> **DOCUMENT PASSAGE**
╔══

The current political climate when it comes to media coverage is dangerously partisan, and it seems to be getting worse, not better. Kennedy was insecure at times when it came to what the media was saying about him because he knew his image he had with many Americans was something he could not lose hold of. In Joseph P. Berry Jr.’s book, John F. Kennedy and the Media, he wrote, “despite Kennedy’s cooperation with the media, they sometimes wrote or aired reports with which he disagreed; he would then contact the source to let them know of his displeasure and to seek corrections.” And conversely, “whenever Kennedy read a favorable article about himself, he would not only tell the writer, but would then from memory quote direct phases” (Berry, 2002, p. 59). This type of relationship Kennedy had with the media has become more apparent for presidents in office today. Just in this administration alone, we have seen President Trump call every article or claim from the media he does not like “fake news”, while he will praise a Fox News piece that sheds any type of positive light on himself. This has created a dynamic around the office of the presidency where we cannot take everything we hear from the person in office as fact. This is a dangerous precedent, and one America must get off the path of. Our students must know that this has become a part of the presidency when it comes to trusting what they hear from the media. If they don’t, the political climate will become even more partisan because the younger generation will continuously support the channels and news outlets who are either trying to please or undermine the man in office.

Kennedy and the way he transformed the presidency by use of television and media fundamentally changed what it meant to be President of the United States. Every president after Kennedy has had to juggle both the exposure from television as well as intense scrutiny and judgment from the media. Presidents have dealt with it differently, we have seen some fail like Nixon, and some prosper like Reagan. Students must know about the way Kennedy impacted the presidency by shifting the presidency to a man Americans rarely saw to a man who was a part of their lives. Presidents today have a place in millions of homes across America through television and media exposure, it is time students realize the impact President John F. Kennedy had on this monumental change.

References

Berry, J.P. (2002).  John F. Kennedy and the media: The first television president. Auburn, NY: Legend Books.

George, A.L. (2003). Awaiting Armageddon: How Americans faced the Cuban Missile Crisis. Chapel Hill: University of North Carolina Press.

╚══

> **PROBLEM REQUIREMENTS**
Reproduce the passage on Kennedy and the media from "Kennedy and the way" up to and including "this monumental change.".

> **SUPPLIED MATERIAL**
╔══

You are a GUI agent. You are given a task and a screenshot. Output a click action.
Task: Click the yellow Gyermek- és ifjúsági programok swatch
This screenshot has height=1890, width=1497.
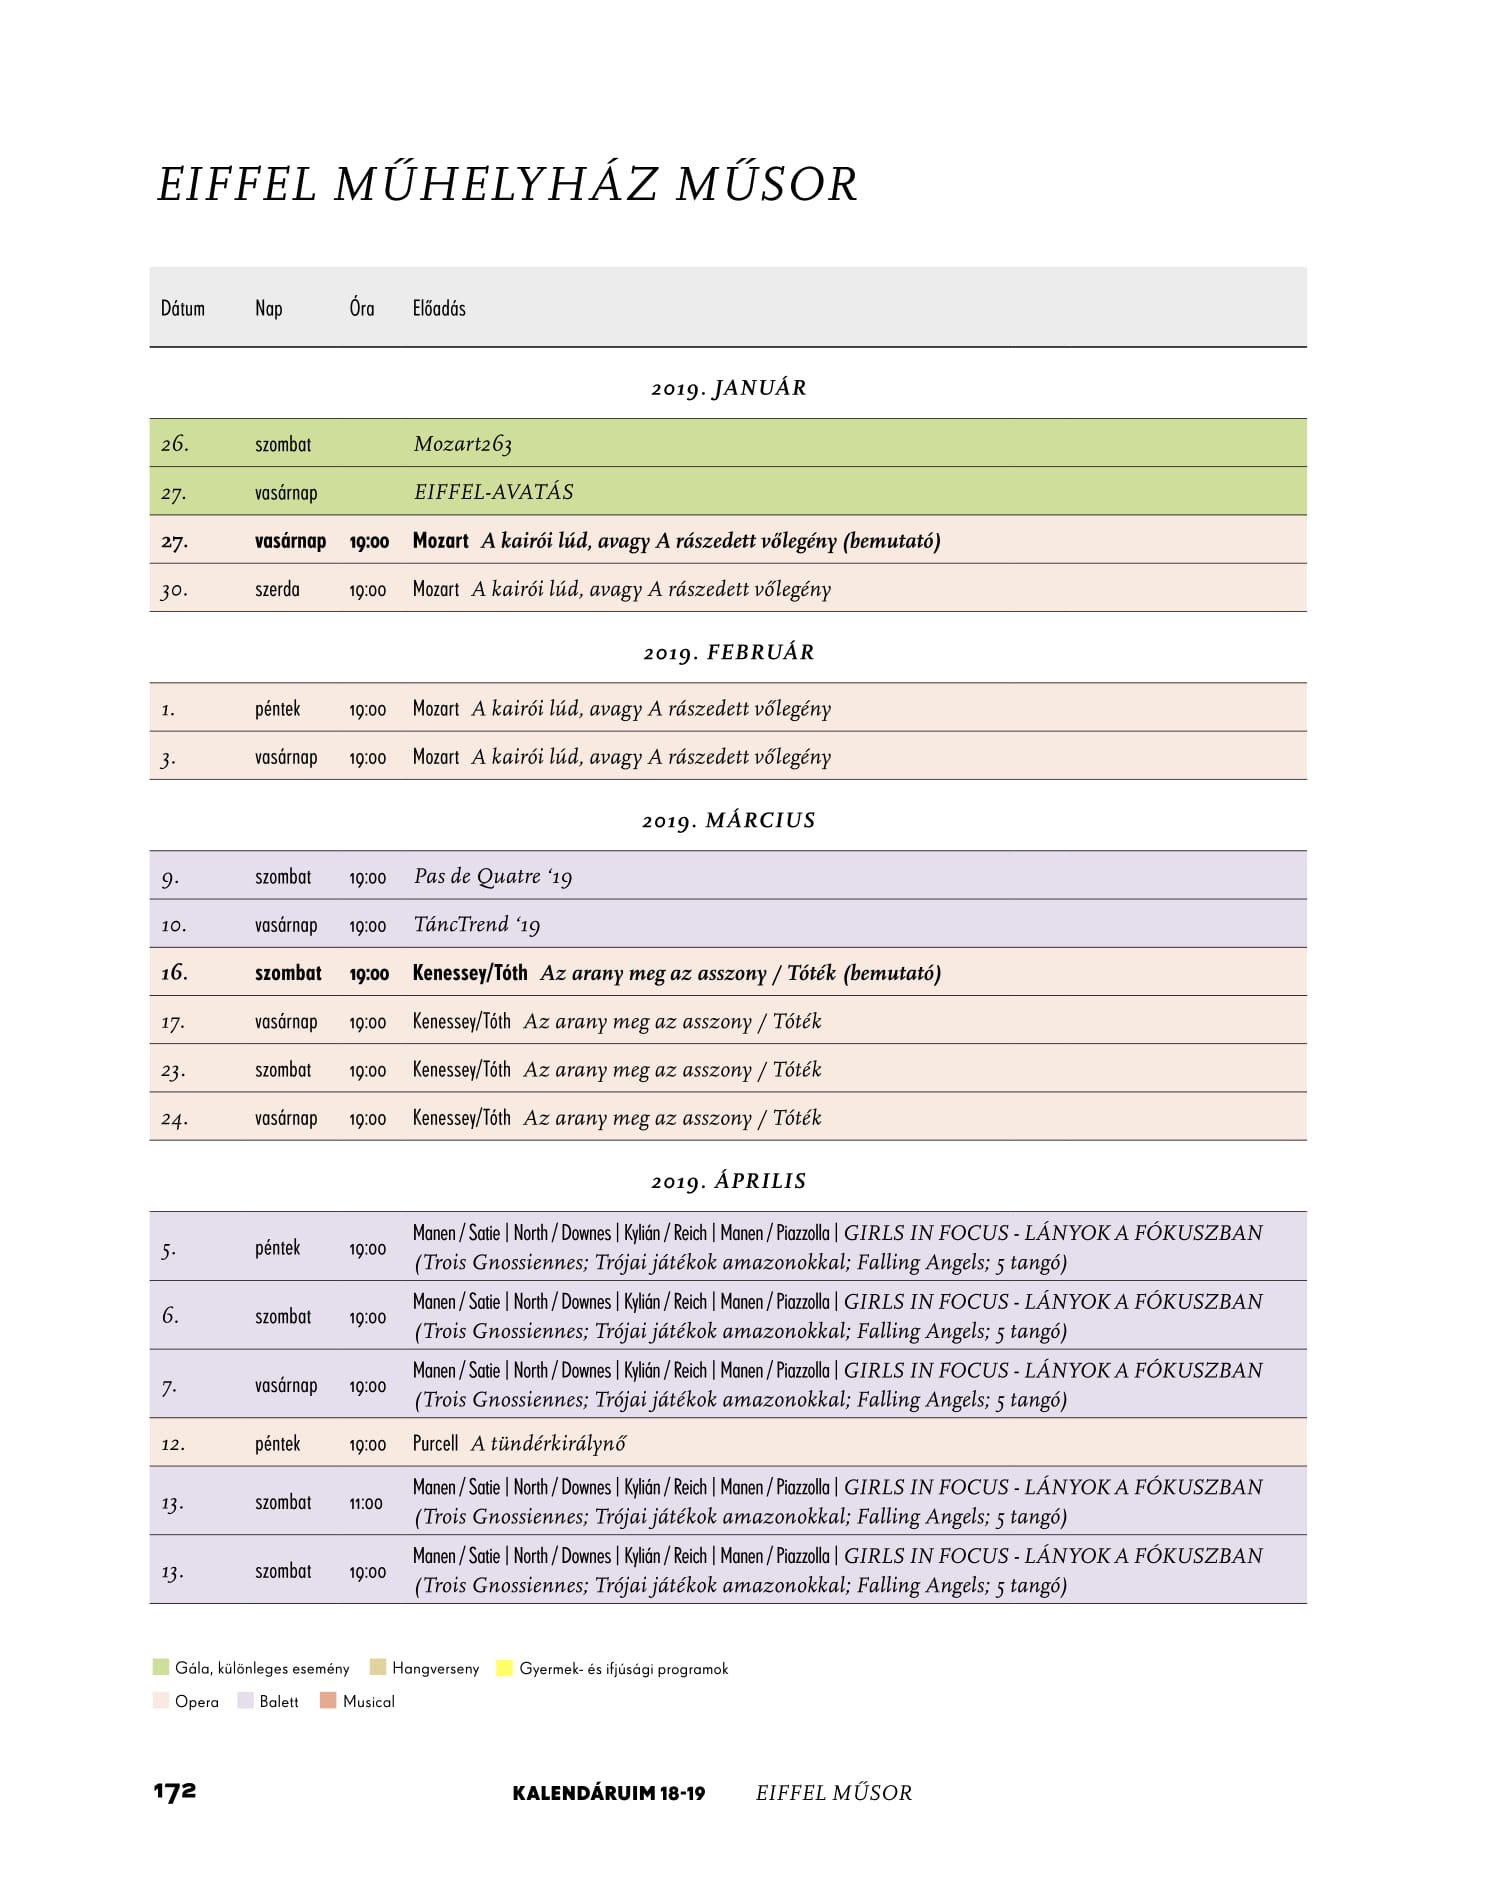[505, 1667]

╚══

> **RESULT FOR THIS TASK**
Kennedy and the way he transformed the presidency by use of television and media fundamentally changed what it meant to be President of the United States. Every president after Kennedy has had to juggle both the exposure from television as well as intense scrutiny and judgment from the media. Presidents have dealt with it differently, we have seen some fail like Nixon, and some prosper like Reagan. Students must know about the way Kennedy impacted the presidency by shifting the presidency to a man Americans rarely saw to a man who was a part of their lives. Presidents today have a place in millions of homes across America through television and media exposure, it is time students realize the impact President John F. Kennedy had on this monumental change.